━━━━━ Material for the task ━━━━━

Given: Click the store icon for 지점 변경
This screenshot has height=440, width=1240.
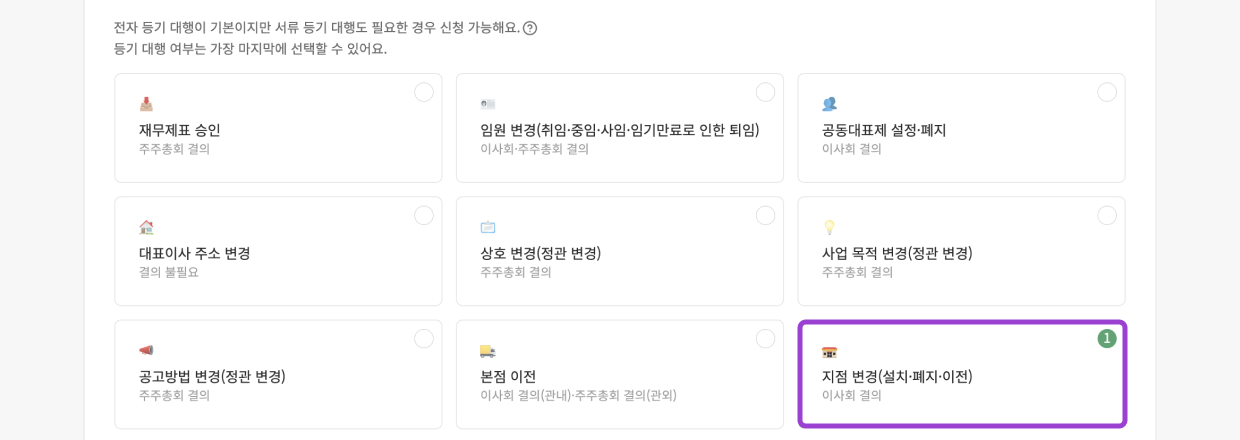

━━━━━
━━━━━ Material for the task ━━━━━

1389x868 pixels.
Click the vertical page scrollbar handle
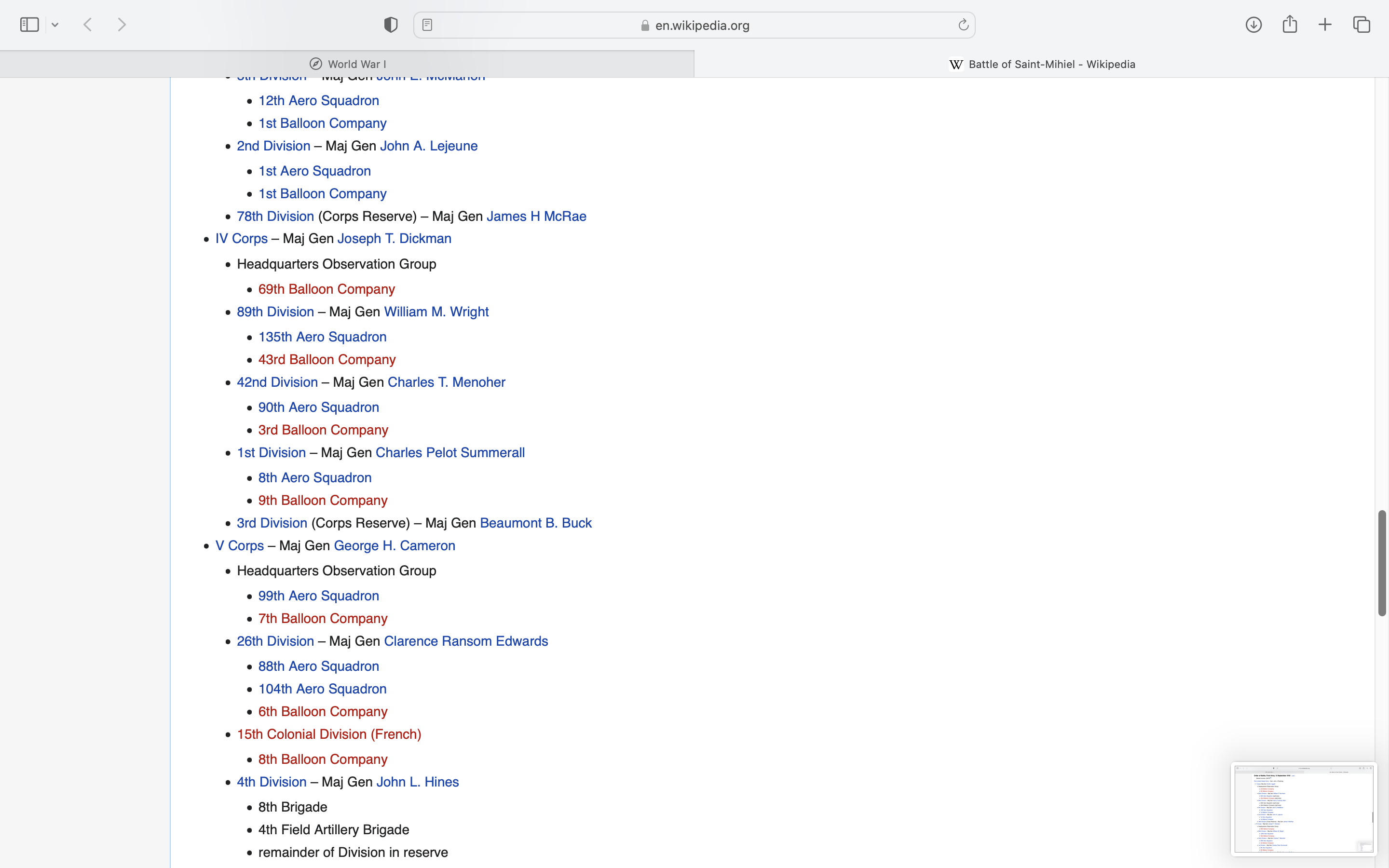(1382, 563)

━━━━━
━━━━━ Material for the task ━━━━━

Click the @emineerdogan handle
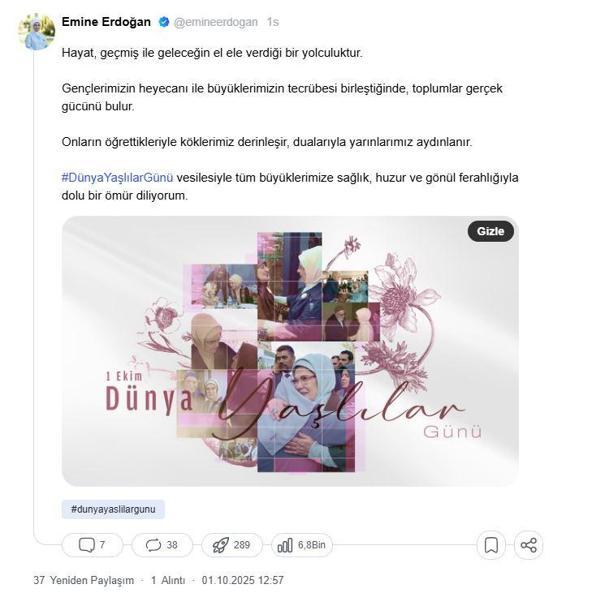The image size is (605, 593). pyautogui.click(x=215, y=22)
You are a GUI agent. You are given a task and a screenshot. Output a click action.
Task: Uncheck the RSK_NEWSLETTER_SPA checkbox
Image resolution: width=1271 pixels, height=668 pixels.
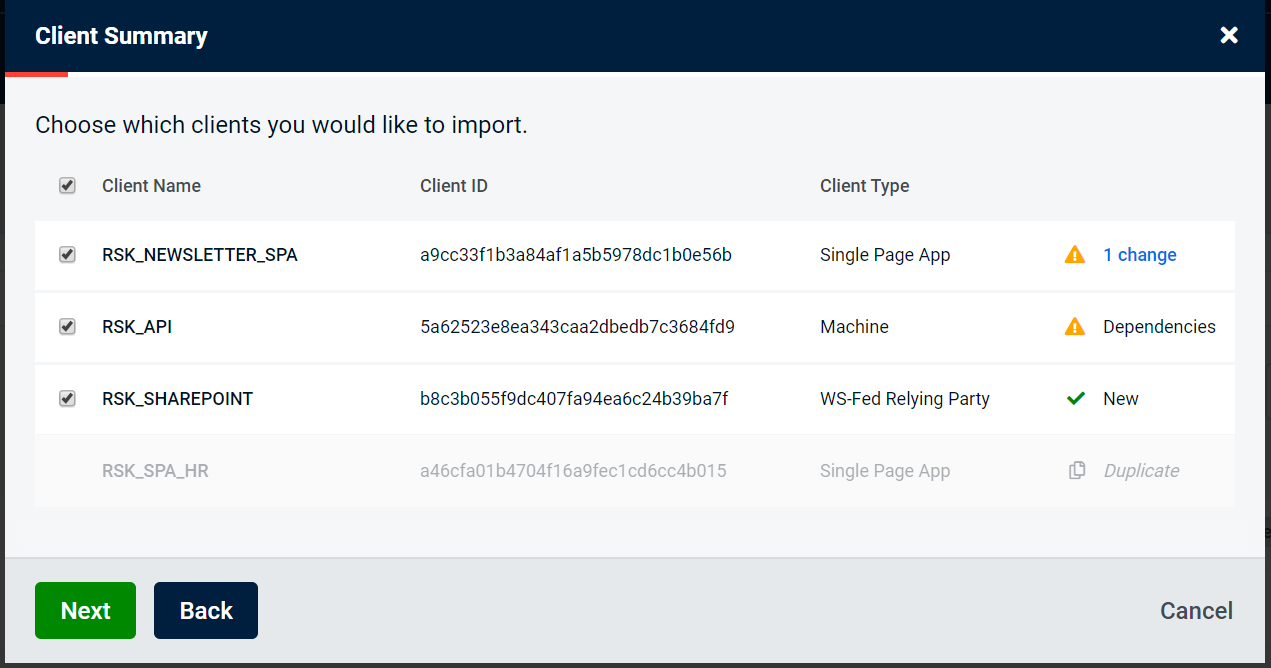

━━━━━

### [Task requirements]
Which lines above contain the string "pixels" with its case matched exactly? Pick out each of them and copy it in full.

### [Correct response]
1389x868 pixels.
Image resolution: width=1271 pixels, height=668 pixels.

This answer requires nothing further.